While there appears to be a downward trend in copyright infringement disputes and infringement of copyright content online, there continues to be infringements of trade marks, designs, and patents. The use of IP online continues to attract legal and reputational risk and it is vitally important for government agencies to be vigilant in monitoring the online space for IP infringement.
Our March 2023 CLE session, ‘Mastering intellectual property and online brand risks’, will highlight online IP risks, discuss IP cases and decisions, summarise recent IP system reforms, and examine some trends in IP creation, innovation pathways and their benefits. Join our in-depth discussion by registering here.
Importance of managing psychosocial hazards at work
All government agencies in 2023 will need to have a greater focus on managing the risks from psychosocial hazards in the workplace.
Psychosocial hazards are hazards that may cause psychological or physical harm arising from or in relation to:
- the design or management of work
- the working environment and equipment
- workplace interactions or behaviours.
Psychosocial hazards can then generate a psychosocial risk, being a risk to a person’s health or safety arising from a psychosocial hazard.
Unsurprisingly, many facets of work could qualify as a psychosocial hazard. This may include job demands (involving sustained high or low levels of physical, mental or emotional effort), low job control, remote or isolated work, and exposure to traumatic events.
Perhaps more unpredictable for agencies is the possibility of psychosocial hazards arising from the management of a person’s employment. This may include poor support, lack of role clarity, poorly managed organisational change, inadequate reward and recognition (where there is an imbalance against a worker’s effort), and poor organisational justice.
Codes of practice outlining the responsibility of agencies to manage these risks are in operation in jurisdictions such as NSW, Queensland and Western Australia, with others to follow shortly. The codes of practice have been developed following recommendations from the Boland Review of the work health and safety laws in 2018, which included the recommendation to focus on psychosocial hazards.
In 2022, Safe Work Australia also published its model code of practice, Managing Psychosocial Hazards at Work. The code, if approved in a state or territory, offers a practical guide to compliance with the laws requiring employers to maintain a safe workplace for their staff and others impacted by their business or undertaking. The code will also be evidence that a court may have regard to in determining whether your agency has taken all reasonably practicable steps to manage psychosocial hazards in the circumstances outlined in the code.

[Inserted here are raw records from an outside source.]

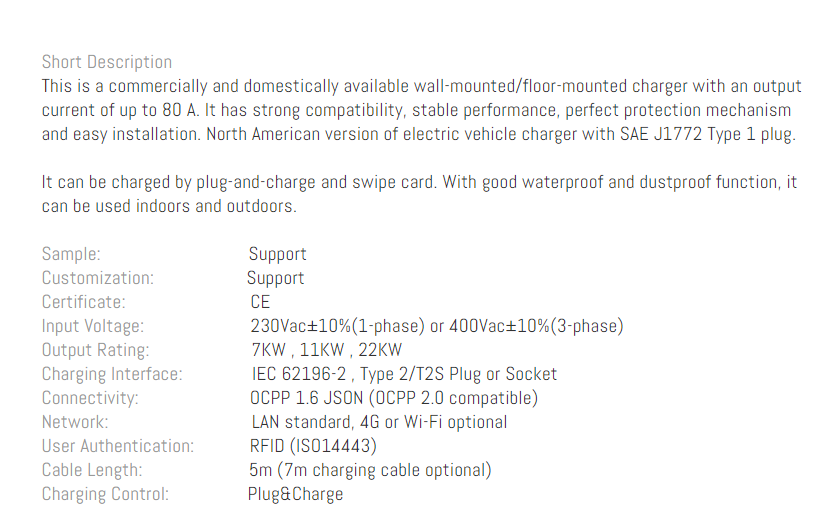Click the Network label
Viewport: 822px width, 523px height.
[75, 422]
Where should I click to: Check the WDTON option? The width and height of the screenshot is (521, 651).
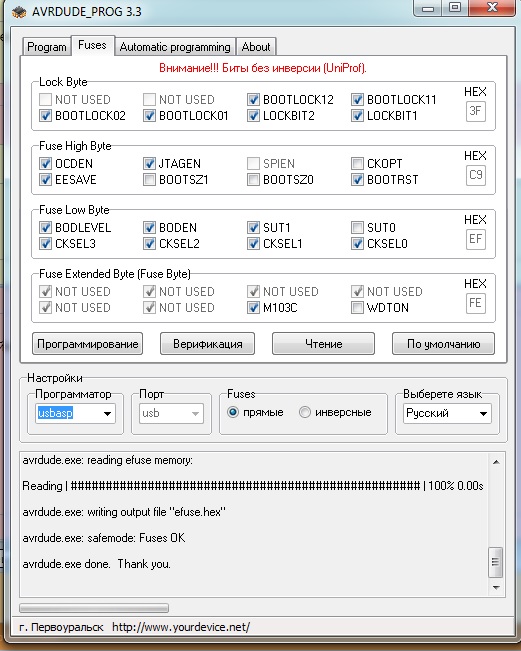[x=357, y=308]
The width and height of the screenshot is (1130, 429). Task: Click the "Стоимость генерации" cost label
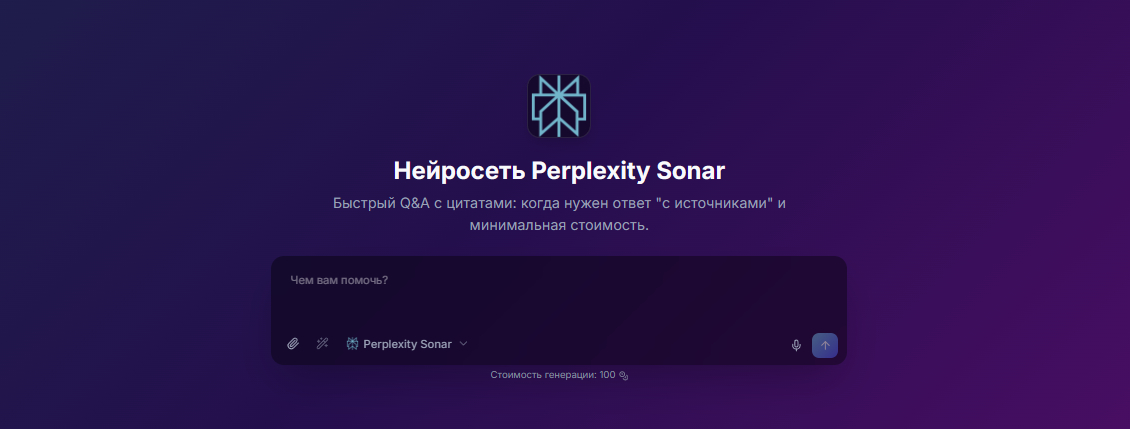pos(543,375)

The code points out that, on average, work-related psychological injuries have longer recovery times, higher costs, and require more time away from work. The code notes that complying with the code not only protects workers, but also decreases the disruption associated with staff turnover and absenteeism, and may improve performance and productivity.
It is important for agencies to review the relevant code and determine whether steps have been taken to implement reasonably practicable controls as set out in the code. If your agency still needs to undertake a risk assessment for psychosocial hazards, you should follow the steps outlined in the code.